English rugby union player

Herbert Victor "Chalkie" White (16 January 1929 – 24 January 2005) was an English rugby union player and later coach, instrumental in the success of Leicester Tigers.

White was born in Carlisle and served in the Royal Navy before becoming a schoolteacher, having previously undertaken a 4-year specialist course in Physical Education at Borough Road College, Isleworth. He played scrum-half for Old Creightonians, Penzance & Newlyn, Camborne RFC and Leicester Tigers before his career was ended after he was diagnosed with Ménière's disease and lost his sense of balance.
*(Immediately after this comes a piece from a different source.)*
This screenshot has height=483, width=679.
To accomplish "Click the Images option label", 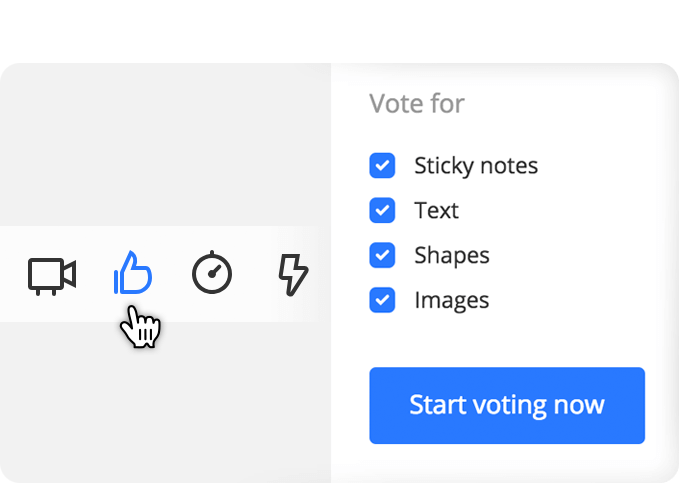I will tap(452, 301).
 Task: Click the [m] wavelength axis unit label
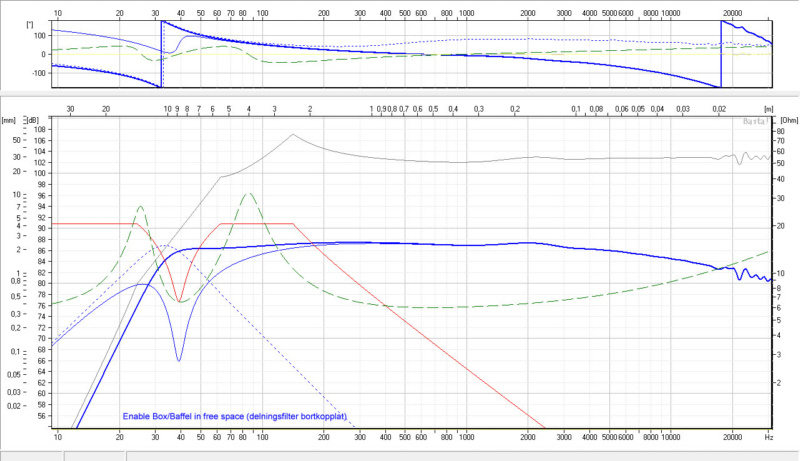[x=768, y=107]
He thus turned to coaching Leicester, while teaching at Nottingham High School. At this time the game was still amateur, and coaching frowned upon as "cheating", but White installed a professional attitude at Leicester. This took the Tigers to John Player Cup wins in 1979, 1980 and 1981, and losing finalists in 1978 and 1983 (at the time the cup was the only organised competition). The Leicester team including Paul Dodge, Peter Wheeler and Clive Woodward. Woodward would later coach England to victory in the 2003 World Cup.

White also had a keen eye for young talent and was not afraid to give players their first opportunity to play at the top level.

Chalkie was never appointed England coach, England preferring instead Mike Davis, probably because of White's outspoken views. Instead he became divisional technical administrator to the South West region, based in Taunton.

He died at age 76 in 2005 from vascular dementia.